In November 1996, China and India had agreed not to use guns along their 3,800 km-long border, known as the Line of Actual Control (LAC), which sports an occasional tendency to derail into a Line Out of Control.
Yet this was not just another Himalayan scuffle. Of course there were echoes of the 1962 Sino-Indian war -- which started pretty much the same way, leading Beijing to defeat New Delhi on the battlefield. But now the strategic chessboard is way more complex, part of the evolving 21st Century New Great Game.
Indian army marching in 1962 war, during which Indian Air Force was not used.
(Image by (Indian Defence Review)) Details DMCA
The situation had to be defused. Top military commanders from China and India finally met face to face this past weekend. And on Tuesday, Chinese Foreign Minister spokesman Zhao Lijian confirmed they "agreed to take necessary measures to promote a cooling of the situation."
The Indian Army concurred: "There was mutual consensus to disengage (...) from all frictions areas in Eastern Ladakh."
A day later, the breakthrough was confirmed at a videoconference meeting of the three foreign ministers of Russia, India and China, also known as the RICs: Sergey Lavrov, Subrahmanyam Jaishankar and Wang Yi. President Vladimir Putin, Prime Minister Narendra Modi and President Xi Jinping Xi will meet in person on the sidelines of the G-20 summit in Saudi Arabia next November.
And that will follow probably another videoconference special next month, in St.
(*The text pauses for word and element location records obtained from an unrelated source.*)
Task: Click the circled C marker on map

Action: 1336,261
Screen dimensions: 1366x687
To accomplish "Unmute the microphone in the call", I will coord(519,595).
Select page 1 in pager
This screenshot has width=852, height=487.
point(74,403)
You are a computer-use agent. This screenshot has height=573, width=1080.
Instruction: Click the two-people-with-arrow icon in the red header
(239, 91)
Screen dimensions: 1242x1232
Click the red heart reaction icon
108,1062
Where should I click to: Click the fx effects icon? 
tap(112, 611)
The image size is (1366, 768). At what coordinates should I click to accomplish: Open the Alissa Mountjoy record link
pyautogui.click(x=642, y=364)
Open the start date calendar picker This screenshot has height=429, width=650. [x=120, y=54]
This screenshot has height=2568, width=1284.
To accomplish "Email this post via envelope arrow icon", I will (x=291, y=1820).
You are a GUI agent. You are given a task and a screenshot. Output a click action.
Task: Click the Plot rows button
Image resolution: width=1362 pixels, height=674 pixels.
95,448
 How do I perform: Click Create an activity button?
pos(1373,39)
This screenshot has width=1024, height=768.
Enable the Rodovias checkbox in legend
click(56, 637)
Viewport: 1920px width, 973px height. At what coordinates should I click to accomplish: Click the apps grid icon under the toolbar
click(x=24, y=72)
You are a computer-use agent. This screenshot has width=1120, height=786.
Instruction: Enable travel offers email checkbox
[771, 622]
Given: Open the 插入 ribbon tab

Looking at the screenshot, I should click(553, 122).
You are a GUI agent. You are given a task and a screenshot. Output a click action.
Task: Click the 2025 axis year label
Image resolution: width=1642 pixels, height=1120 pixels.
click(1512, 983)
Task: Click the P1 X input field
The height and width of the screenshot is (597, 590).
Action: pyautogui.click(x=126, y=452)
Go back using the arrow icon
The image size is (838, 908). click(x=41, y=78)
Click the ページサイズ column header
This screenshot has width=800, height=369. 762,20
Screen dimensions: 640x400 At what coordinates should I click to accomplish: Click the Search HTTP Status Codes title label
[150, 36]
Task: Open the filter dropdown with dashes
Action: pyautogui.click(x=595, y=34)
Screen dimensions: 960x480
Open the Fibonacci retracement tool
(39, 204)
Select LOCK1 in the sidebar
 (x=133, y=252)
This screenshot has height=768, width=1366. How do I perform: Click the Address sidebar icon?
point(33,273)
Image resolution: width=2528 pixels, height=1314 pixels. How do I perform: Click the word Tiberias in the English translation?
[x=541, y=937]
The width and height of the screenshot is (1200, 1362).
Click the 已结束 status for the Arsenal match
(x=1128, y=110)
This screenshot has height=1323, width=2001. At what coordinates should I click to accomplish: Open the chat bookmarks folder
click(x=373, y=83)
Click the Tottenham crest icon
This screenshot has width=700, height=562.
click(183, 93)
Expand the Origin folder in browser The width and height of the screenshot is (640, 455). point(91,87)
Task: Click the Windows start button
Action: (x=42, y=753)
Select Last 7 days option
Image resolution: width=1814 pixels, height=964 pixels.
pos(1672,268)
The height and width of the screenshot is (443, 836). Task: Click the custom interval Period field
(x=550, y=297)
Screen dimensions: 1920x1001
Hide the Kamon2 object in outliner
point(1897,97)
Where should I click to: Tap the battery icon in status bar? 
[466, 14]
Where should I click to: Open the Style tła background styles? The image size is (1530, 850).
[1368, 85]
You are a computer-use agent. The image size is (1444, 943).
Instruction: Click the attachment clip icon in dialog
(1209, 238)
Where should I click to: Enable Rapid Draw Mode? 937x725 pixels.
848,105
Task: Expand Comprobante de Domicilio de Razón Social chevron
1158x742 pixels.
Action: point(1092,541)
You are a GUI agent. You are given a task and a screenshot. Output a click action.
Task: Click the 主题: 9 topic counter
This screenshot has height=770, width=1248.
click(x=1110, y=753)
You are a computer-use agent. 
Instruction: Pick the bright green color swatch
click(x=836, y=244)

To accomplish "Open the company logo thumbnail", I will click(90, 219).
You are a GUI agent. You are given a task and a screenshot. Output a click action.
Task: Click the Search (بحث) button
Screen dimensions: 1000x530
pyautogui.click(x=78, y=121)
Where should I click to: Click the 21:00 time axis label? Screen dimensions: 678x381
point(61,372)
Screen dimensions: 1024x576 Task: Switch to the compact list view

Petersburg, during the combined summits of the BRICS and the Shanghai Cooperation Organization (SCO.)
So How Did We Get Here?
Our Himalayan drama starts way back in October 1947, when the Maharaja of Kashmir signed an Instrument of Accession -- joining the dominion of India in return for military support. As much as the Raj, Kashmir was also partitioned: West and North became Azad ("Free") Kashmir and Gilgit-Baltistan, under Pakistan; the state of Jammu and Kashmir was to become an autonomous part of India; and significantly Aksai Chin, historically part of Tibet, became part of China.
On a personal level, this has always been among my top "roof of the world" travel/reporting areas. Not only for the unrivalled, breathtaking geological apotheosis, but for the people -- Hunzakut, Baltistanis, Kashmiris, Tibetans.
Both Kashmirs -- Pakistani and Indian -- are majority Muslim. Everywhere you go you feel you're in Central Asia, not India. Barren Aksai Chin is virtually population-free, apart from scattered military posts. Eastern Ladakh, historically and culturally, was part of the Tibetan plateau. The people are Buddhist, and speak a similar Tibetan dialect to the people of Aksai Chin.